Find every line below with the string "will" and pick it out.

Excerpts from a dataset
* * * * * * * * *
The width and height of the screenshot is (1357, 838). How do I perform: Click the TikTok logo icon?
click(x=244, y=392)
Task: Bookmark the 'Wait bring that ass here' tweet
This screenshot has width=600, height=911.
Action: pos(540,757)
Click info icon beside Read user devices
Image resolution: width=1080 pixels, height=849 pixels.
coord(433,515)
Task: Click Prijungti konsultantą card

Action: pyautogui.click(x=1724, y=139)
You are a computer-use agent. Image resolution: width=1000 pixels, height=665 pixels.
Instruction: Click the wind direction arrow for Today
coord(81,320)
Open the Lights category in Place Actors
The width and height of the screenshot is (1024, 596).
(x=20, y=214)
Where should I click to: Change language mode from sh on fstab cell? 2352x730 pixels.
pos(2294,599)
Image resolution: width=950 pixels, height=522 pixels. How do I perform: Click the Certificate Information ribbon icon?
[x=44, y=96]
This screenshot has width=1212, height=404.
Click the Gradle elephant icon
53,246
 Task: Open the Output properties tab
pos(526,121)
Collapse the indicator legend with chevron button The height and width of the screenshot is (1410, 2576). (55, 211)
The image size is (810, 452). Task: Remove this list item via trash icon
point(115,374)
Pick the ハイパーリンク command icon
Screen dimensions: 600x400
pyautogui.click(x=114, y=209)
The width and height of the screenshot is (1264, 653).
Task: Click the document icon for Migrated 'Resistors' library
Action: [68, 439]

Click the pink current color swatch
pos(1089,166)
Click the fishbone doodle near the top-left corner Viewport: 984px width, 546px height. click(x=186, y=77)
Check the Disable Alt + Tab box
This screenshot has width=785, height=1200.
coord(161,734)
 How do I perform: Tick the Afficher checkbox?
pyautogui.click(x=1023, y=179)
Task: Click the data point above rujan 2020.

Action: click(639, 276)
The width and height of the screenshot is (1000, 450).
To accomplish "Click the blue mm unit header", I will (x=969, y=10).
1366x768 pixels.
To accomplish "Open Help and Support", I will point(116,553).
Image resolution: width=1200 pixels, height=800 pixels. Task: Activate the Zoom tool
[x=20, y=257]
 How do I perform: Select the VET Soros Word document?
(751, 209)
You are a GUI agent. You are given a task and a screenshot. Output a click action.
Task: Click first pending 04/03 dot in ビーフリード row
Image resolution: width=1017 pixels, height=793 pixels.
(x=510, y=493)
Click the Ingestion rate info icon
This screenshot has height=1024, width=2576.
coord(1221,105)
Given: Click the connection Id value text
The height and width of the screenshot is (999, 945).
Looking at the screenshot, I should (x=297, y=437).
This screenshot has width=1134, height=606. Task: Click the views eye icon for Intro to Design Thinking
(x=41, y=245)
* * * * * * * * *
RESPONSE BOX:
To accomplish "Click the blue mm unit header", I will (x=969, y=10).
To accomplish "Open Help and Support", I will point(116,553).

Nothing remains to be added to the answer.